_Data_
⁂

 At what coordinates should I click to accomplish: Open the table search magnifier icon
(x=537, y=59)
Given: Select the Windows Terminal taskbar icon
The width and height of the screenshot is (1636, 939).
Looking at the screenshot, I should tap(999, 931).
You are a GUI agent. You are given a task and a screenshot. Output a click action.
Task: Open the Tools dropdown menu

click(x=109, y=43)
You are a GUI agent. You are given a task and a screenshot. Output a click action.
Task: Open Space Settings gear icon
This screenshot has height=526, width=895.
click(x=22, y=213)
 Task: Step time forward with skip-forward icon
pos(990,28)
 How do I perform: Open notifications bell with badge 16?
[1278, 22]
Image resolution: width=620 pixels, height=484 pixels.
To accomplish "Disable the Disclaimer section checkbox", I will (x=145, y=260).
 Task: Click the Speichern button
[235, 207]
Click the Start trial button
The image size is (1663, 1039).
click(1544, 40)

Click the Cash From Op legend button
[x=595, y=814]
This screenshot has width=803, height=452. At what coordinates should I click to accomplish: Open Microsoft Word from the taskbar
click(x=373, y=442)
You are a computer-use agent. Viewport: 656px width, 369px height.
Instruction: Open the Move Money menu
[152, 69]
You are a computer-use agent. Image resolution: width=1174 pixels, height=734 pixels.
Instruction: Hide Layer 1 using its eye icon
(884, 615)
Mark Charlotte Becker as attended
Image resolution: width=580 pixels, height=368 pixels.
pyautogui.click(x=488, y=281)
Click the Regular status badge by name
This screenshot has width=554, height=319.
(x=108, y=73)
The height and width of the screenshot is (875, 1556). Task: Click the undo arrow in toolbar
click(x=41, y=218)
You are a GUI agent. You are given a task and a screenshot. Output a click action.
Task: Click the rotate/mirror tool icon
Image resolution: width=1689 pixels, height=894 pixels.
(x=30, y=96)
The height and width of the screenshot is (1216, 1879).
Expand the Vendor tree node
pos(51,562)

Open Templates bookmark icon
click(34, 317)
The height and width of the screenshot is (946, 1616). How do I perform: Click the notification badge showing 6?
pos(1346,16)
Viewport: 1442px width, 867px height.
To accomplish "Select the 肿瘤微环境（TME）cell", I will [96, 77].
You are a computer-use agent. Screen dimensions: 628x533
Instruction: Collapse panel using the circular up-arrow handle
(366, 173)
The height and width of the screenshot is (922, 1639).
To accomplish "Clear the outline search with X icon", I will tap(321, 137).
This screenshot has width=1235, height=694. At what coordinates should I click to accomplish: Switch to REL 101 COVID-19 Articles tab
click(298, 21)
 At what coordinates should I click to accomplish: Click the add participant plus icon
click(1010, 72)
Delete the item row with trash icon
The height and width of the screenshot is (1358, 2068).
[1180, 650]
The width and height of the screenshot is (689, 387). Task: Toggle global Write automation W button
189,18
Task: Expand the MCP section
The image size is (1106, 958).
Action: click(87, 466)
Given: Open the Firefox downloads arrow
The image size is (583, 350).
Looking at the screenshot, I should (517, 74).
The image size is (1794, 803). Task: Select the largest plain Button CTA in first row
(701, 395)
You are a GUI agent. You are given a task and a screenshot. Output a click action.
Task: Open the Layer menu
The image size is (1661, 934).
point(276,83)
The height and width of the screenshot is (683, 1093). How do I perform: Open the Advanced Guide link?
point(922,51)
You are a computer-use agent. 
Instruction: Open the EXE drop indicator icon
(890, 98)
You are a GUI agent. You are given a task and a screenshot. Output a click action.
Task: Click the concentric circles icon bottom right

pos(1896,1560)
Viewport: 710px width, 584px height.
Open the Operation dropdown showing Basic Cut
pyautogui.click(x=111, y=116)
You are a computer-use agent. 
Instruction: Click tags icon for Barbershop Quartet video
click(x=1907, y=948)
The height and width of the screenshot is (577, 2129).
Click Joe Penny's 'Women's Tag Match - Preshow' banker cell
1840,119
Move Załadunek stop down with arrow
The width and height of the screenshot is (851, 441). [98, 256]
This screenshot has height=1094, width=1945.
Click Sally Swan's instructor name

⁂

_What is expected_
I need each of the entries above printed again exactly.

_Solved exercise_
 At what coordinates should I click to accomplish: Open the table search magnifier icon
(x=537, y=59)
Given: Select the Windows Terminal taskbar icon
The width and height of the screenshot is (1636, 939).
Looking at the screenshot, I should tap(999, 931).
You are a GUI agent. You are given a task and a screenshot. Output a click action.
Task: Open the Tools dropdown menu

click(x=109, y=43)
You are a GUI agent. You are given a task and a screenshot. Output a click action.
Task: Open Space Settings gear icon
This screenshot has height=526, width=895.
click(x=22, y=213)
 Task: Step time forward with skip-forward icon
pos(990,28)
 How do I perform: Open notifications bell with badge 16?
[1278, 22]
Image resolution: width=620 pixels, height=484 pixels.
To accomplish "Disable the Disclaimer section checkbox", I will (x=145, y=260).
 Task: Click the Speichern button
[235, 207]
Click the Start trial button
The image size is (1663, 1039).
click(1544, 40)

Click the Cash From Op legend button
[x=595, y=814]
This screenshot has width=803, height=452. At what coordinates should I click to accomplish: Open Microsoft Word from the taskbar
click(x=373, y=442)
You are a computer-use agent. Viewport: 656px width, 369px height.
Instruction: Open the Move Money menu
[152, 69]
You are a computer-use agent. Image resolution: width=1174 pixels, height=734 pixels.
Instruction: Hide Layer 1 using its eye icon
(884, 615)
Mark Charlotte Becker as attended
Image resolution: width=580 pixels, height=368 pixels.
pyautogui.click(x=488, y=281)
Click the Regular status badge by name
This screenshot has width=554, height=319.
(x=108, y=73)
The height and width of the screenshot is (875, 1556). Task: Click the undo arrow in toolbar
click(x=41, y=218)
You are a GUI agent. You are given a task and a screenshot. Output a click action.
Task: Click the rotate/mirror tool icon
Image resolution: width=1689 pixels, height=894 pixels.
(x=30, y=96)
The height and width of the screenshot is (1216, 1879).
Expand the Vendor tree node
pos(51,562)

Open Templates bookmark icon
click(34, 317)
The height and width of the screenshot is (946, 1616). How do I perform: Click the notification badge showing 6?
pos(1346,16)
Viewport: 1442px width, 867px height.
To accomplish "Select the 肿瘤微环境（TME）cell", I will [96, 77].
You are a computer-use agent. Screen dimensions: 628x533
Instruction: Collapse panel using the circular up-arrow handle
(366, 173)
The height and width of the screenshot is (922, 1639).
To accomplish "Clear the outline search with X icon", I will tap(321, 137).
This screenshot has width=1235, height=694. At what coordinates should I click to accomplish: Switch to REL 101 COVID-19 Articles tab
click(298, 21)
 At what coordinates should I click to accomplish: Click the add participant plus icon
click(1010, 72)
Delete the item row with trash icon
The height and width of the screenshot is (1358, 2068).
[1180, 650]
The width and height of the screenshot is (689, 387). Task: Toggle global Write automation W button
189,18
Task: Expand the MCP section
The image size is (1106, 958).
Action: click(87, 466)
Given: Open the Firefox downloads arrow
The image size is (583, 350).
Looking at the screenshot, I should (517, 74).
The image size is (1794, 803). Task: Select the largest plain Button CTA in first row
(701, 395)
You are a GUI agent. You are given a task and a screenshot. Output a click action.
Task: Open the Layer menu
The image size is (1661, 934).
point(276,83)
The height and width of the screenshot is (683, 1093). How do I perform: Open the Advanced Guide link?
point(922,51)
You are a computer-use agent. 
Instruction: Open the EXE drop indicator icon
(890, 98)
You are a GUI agent. You are given a task and a screenshot. Output a click action.
Task: Click the concentric circles icon bottom right

pos(1896,1560)
Viewport: 710px width, 584px height.
Open the Operation dropdown showing Basic Cut
pyautogui.click(x=111, y=116)
You are a computer-use agent. 
Instruction: Click tags icon for Barbershop Quartet video
click(x=1907, y=948)
The height and width of the screenshot is (577, 2129).
Click Joe Penny's 'Women's Tag Match - Preshow' banker cell
1840,119
Move Załadunek stop down with arrow
The width and height of the screenshot is (851, 441). [98, 256]
This screenshot has height=1094, width=1945.
Click Sally Swan's instructor name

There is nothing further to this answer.